Although Obama’s changes didn’t allow US citizens to visit Cuba for the purposes of tourism, by making it much easier for individual citizens to travel to the island, and to arrange their own flights, accommodation, transport etc, the de facto outcome was pretty much the same. As a result, the number of US citizens visiting Cuba is thought to have doubled, with the main beneficiaries being top-end hotels at one end of the scale and privately-run casa particulares (B&Bs) and paladares (restaurants) at the other.
Oddly, the main tenant of Trump’s recent announcement was that these new travel freedoms would be reversed and, once again, US citizens would only be able to travel to Cuba as part of a tour group …….just so long as it didn’t benefit the Cuban military who, yes, control much of the island’s tourism industry.
The problem with this edict is that there are no privately-owned hotels in Cuba (all hotels are state-owned, the majority by the military, although some are managed by foreign companies such as Melia), no private airlines, nor any privately-owned tour buses. Private accommodation in Cuba is limited to the aforementioned casa particulares, few of which have more than 3 rooms, while private transport is limited to taxi co-operatives with, almost exclusively, saloon-sized cars.

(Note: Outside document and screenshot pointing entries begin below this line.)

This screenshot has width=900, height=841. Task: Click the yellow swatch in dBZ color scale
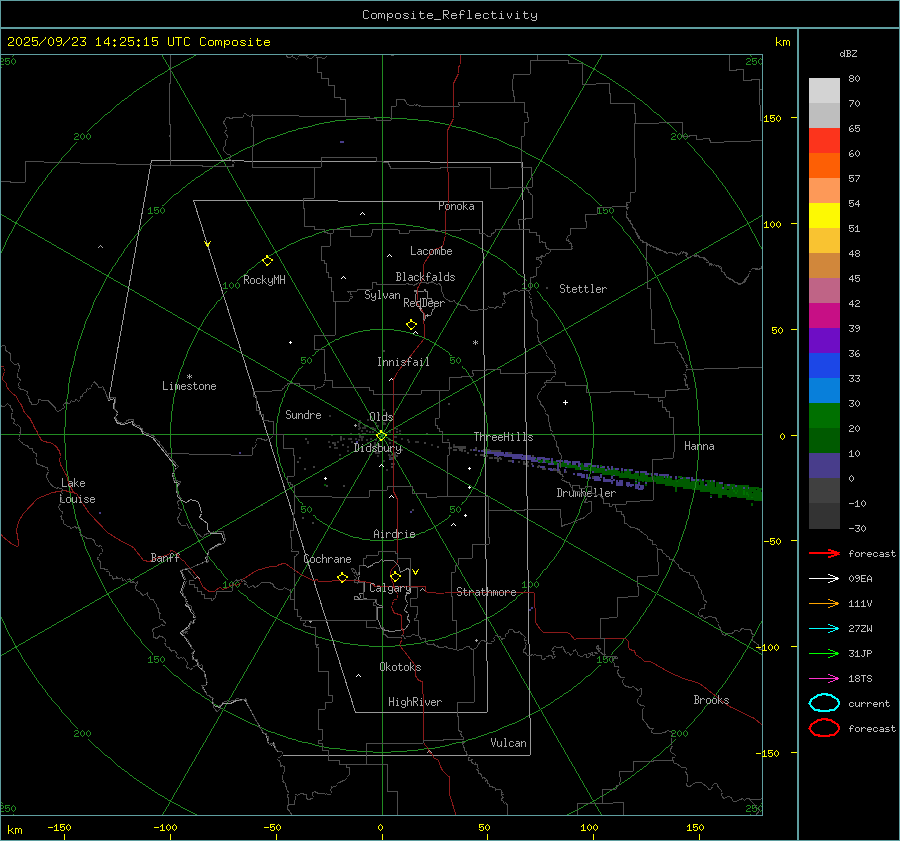pos(824,216)
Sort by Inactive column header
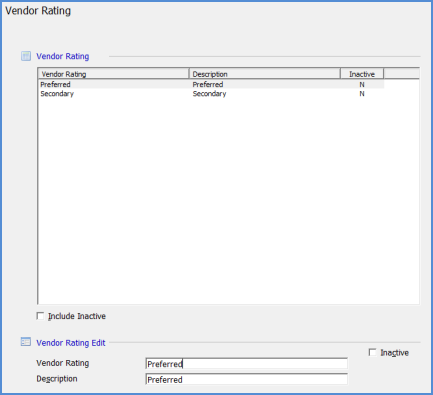The height and width of the screenshot is (395, 433). [362, 74]
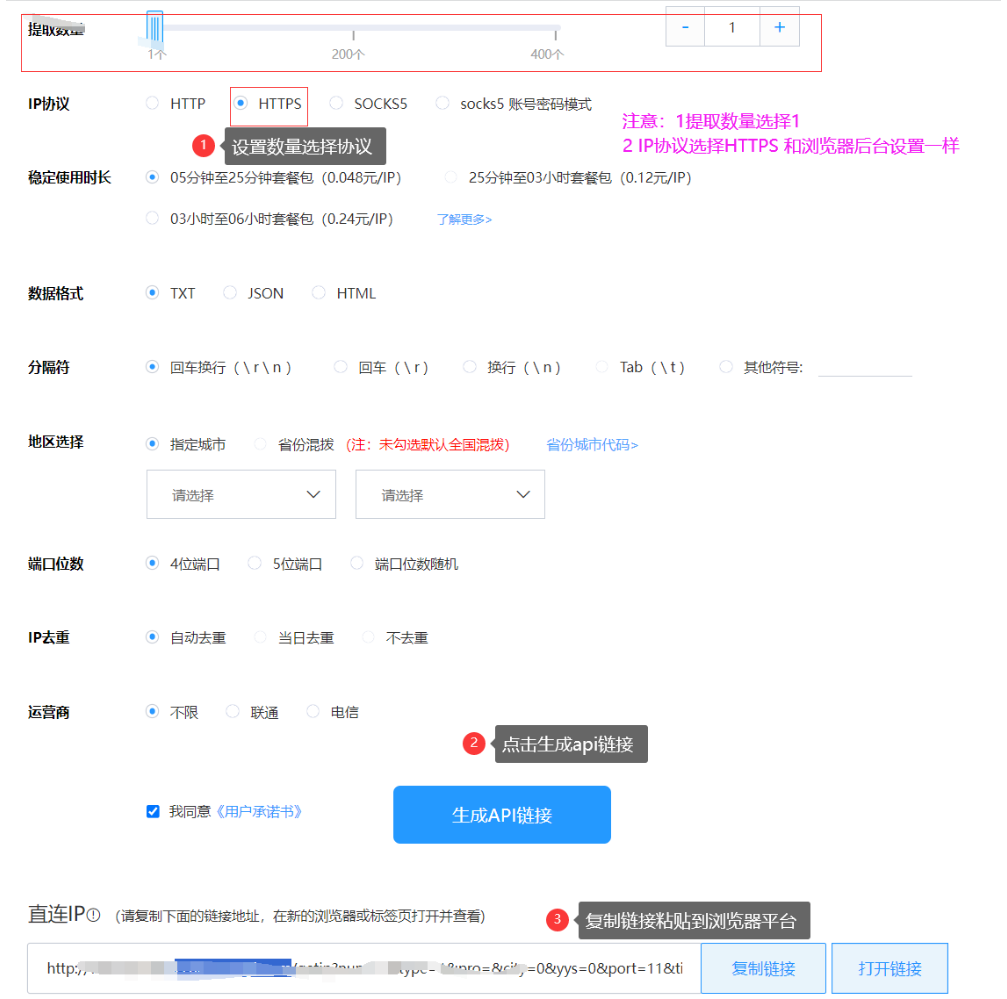Select 电信 as the carrier
The height and width of the screenshot is (999, 1007).
click(313, 711)
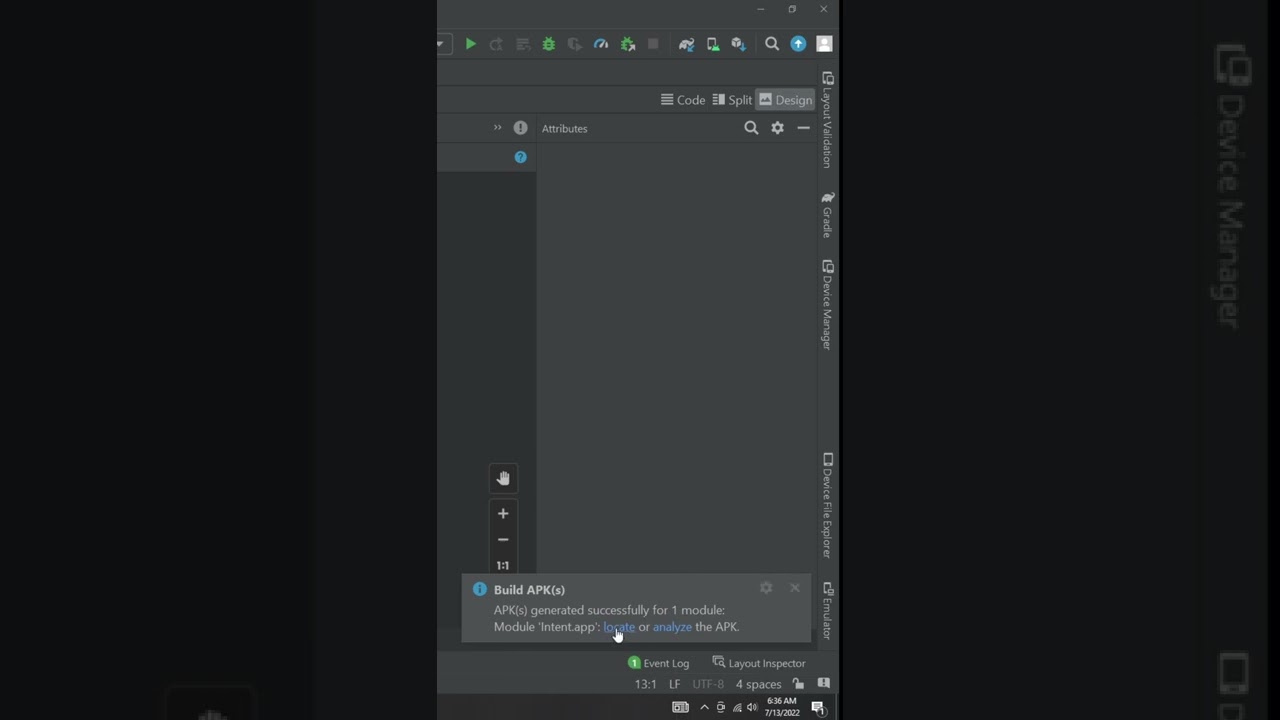The image size is (1280, 720).
Task: Open the Event Log panel
Action: coord(659,663)
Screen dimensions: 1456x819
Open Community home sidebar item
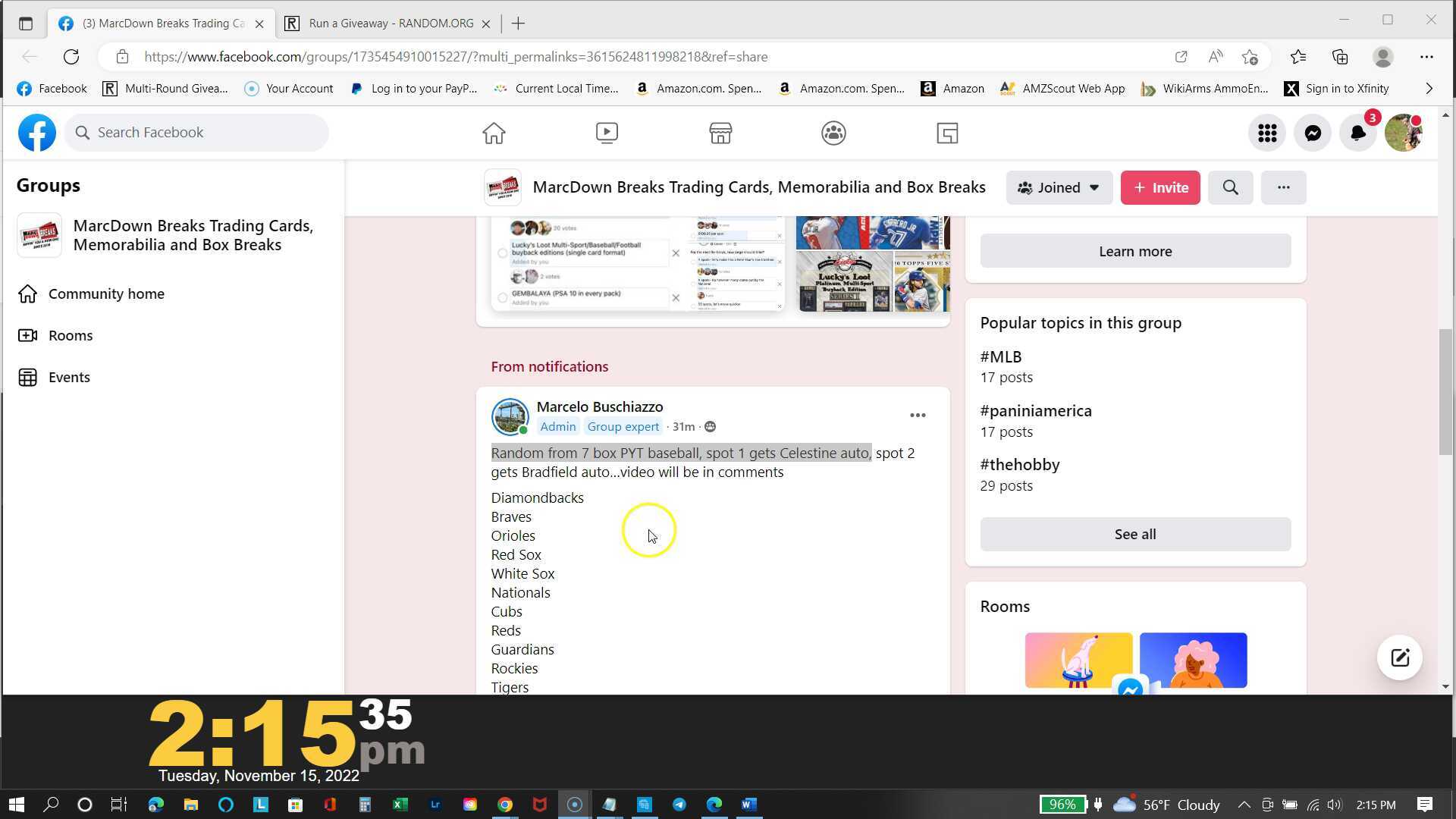[x=106, y=293]
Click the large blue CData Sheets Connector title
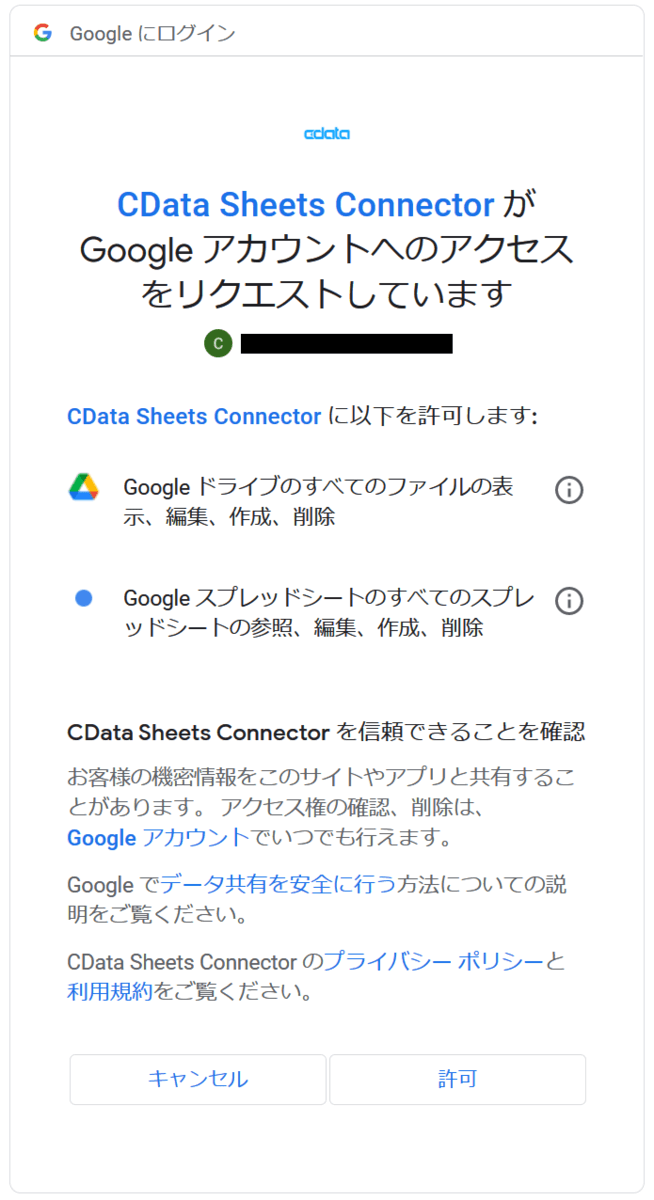654x1200 pixels. pos(306,205)
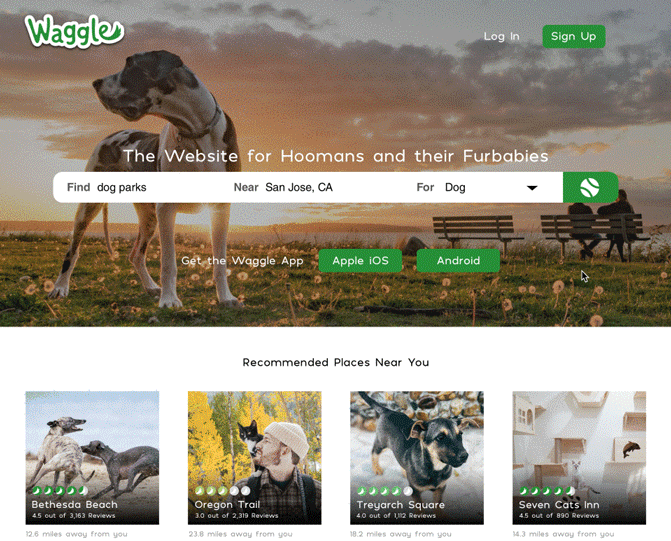Expand the For Dog dropdown arrow
671x541 pixels.
(532, 188)
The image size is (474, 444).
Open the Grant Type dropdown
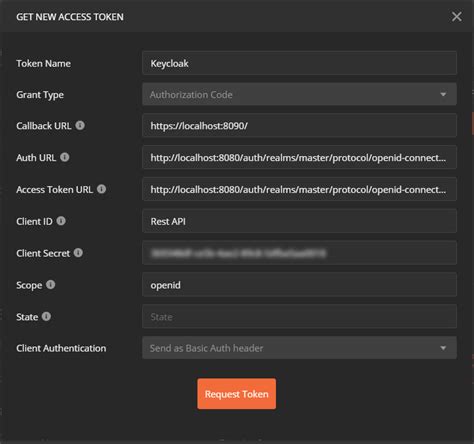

So, what next? Well, I certainly feel that there will be changes to the proposed changes, once it becomes clear how unworkable the current proposals are.
However, even with significant changes to these proposals, it seems inevitable that the number of US citizens visiting Cuba is going to go into decline. Worst-hit will be Cuba’s nascent private tourist industry – casa particulares, paladares, taxis & guides.
Hotels, especially those in the key touring destinations such as Havana, Vinales & Trinidad, will also see a drop-off in US numbers, especially if they are military-owned and the Trump administration is true to its word in banning its citizens from staying there.
One such example is the newly opened Kempinski Havana (below), the most luxurious hotel in Cuba but one owned by the military. Will US citizens really be banned from staying there? While it should have no problem in filling its near 250 rooms with non-US guests, it may have to somewhat reduce its current asking prices first.
The Kempinski is already open but a number of new hotels in Havana are either well under construction, such as the Iberostar Packard, while others are either ready to proceed or at the planning stage; some of these will surely be put on hold.
In a previous feature I also discussed plans to increase the number of golf courses in Cuba. I’m not sure how advanced these are in terms of final contracts (no physical work has yet started) but it’s hard to see how they can be financially viable without access to the US market.
Although the Trump administration has said that scheduled flights can continue unabated, a cutting-back of routes and frequency is surely on the cards.
Across the board, expect some slackening in prices and improvements in hotel availability, especially in Havana, although this might take a little while to come about.